Reviewed by Frank McKone
Director/Designer: Amy Kowalczuk; Stage Manager: Carmen King; Production Manager: Alice Ferguson; Movement Director: Michelle Norris; Photographer: Mark Actually (Mark Kowalczuk); Set/Technical Advisor: Stephen Crossley; Sound Design: Neville Pye; Graphic Scribe: Arran McKenna; Lighting Design: Murray Wenham
Sandra Sprague: Liz St Clair Long; Understudy: Alice Ferguson; Brett Sprague: Alex Hoskison; Glenn Sprague: Cole Hilder; Stevie Sprague: Blue Hyslop; Michelle: Meaghan Stewart; Jackie: Indy Scarletti; Nola: Caitlin Baker
Presenting The Boys at Easter – based partly on the true story of the rape and murder of Anita Cobby – is significant. Long before Christianity, Easter was a European celebration of Spring, which is why we still treat it as a holiday to be enjoyed, rather than as a commemoration of the death of an innocent.
Of the five men found guilty and sent to prison for life – without the possibility of parole – on 16 June 1987, Gordon Graham imagines the family relationships of the three who were brothers, aged 22, 28 and 33 at the time. “Sandra Sprague”, her three sons and their women partners are fictional; public information about the original Murphy brothers provides no clues about the women, if there were any – as it must to maintain privacy.
The Boys is about why the boys took part in the rape and murder; and what are the roles of these four women – the mother Sandra; Michelle (with Brett); Jackie (with Glenn); Nola (with Stevie).

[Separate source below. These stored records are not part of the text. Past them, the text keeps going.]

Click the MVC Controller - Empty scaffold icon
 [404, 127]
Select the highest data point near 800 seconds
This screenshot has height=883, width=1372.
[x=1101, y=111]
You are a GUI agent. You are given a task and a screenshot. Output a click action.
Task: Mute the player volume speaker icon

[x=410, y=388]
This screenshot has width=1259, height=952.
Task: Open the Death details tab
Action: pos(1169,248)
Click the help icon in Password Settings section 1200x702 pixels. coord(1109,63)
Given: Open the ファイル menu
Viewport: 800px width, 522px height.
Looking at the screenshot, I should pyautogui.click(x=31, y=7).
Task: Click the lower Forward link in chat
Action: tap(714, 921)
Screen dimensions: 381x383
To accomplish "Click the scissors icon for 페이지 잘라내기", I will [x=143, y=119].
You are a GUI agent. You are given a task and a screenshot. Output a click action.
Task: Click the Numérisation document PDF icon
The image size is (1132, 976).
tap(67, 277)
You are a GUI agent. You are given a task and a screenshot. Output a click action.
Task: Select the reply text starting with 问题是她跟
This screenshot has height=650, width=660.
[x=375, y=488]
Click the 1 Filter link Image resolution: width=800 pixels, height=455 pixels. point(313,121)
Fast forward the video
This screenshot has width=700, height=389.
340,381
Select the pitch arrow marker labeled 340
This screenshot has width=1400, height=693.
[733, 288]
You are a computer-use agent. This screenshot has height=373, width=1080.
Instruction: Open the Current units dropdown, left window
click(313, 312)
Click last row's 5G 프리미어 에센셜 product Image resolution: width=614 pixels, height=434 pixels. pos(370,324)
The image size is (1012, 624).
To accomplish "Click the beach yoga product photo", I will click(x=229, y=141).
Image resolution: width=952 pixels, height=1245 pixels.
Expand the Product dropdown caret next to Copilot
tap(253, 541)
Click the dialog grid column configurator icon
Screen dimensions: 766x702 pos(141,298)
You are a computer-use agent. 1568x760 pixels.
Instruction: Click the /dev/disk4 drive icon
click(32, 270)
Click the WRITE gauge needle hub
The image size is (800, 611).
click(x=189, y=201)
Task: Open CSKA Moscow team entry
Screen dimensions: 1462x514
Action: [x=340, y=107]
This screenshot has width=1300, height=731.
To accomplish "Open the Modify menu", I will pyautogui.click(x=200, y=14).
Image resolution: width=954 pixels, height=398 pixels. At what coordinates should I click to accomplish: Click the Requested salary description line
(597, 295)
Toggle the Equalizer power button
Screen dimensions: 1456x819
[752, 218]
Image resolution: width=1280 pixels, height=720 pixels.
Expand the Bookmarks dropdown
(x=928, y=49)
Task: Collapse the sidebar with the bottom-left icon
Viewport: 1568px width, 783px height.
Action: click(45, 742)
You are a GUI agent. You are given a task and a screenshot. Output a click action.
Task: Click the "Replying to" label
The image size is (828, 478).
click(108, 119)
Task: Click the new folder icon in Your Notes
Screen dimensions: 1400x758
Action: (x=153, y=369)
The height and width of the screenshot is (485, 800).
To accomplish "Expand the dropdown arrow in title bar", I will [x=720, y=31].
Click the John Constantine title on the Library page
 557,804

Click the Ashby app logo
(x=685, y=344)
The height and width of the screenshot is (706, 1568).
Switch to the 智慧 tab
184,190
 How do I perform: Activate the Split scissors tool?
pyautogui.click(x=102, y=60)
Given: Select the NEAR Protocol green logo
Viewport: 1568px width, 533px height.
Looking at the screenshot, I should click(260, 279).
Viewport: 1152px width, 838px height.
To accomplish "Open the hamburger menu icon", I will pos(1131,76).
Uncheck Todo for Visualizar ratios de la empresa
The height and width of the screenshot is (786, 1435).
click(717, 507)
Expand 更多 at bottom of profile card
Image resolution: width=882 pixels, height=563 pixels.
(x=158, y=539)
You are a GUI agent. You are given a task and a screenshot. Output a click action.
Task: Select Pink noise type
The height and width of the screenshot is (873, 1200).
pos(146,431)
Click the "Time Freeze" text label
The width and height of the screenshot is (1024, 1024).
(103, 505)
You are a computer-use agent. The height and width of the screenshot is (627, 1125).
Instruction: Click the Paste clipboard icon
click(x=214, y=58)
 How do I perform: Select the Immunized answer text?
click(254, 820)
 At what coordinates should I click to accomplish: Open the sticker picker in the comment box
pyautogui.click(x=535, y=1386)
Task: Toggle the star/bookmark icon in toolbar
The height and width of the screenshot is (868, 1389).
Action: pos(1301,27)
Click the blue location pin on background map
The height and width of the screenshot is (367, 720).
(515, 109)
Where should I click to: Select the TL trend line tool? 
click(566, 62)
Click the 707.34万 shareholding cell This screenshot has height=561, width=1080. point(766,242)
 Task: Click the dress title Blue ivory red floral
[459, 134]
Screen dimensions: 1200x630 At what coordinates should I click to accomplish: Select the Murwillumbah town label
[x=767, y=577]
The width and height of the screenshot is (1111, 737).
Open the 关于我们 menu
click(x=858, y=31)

Essentially the question is, could a mother and her sons’ sexual partners have changed the boys’ attitudes and behaviours away from anti-women violence?
To attempt to write this play is to take a great risk, perhaps of seeming to disrespect women as weak if they can’t bring up boys better; or of seeming to accept men’s sexism, belief in their own superiority and right to be violent, as inevitable.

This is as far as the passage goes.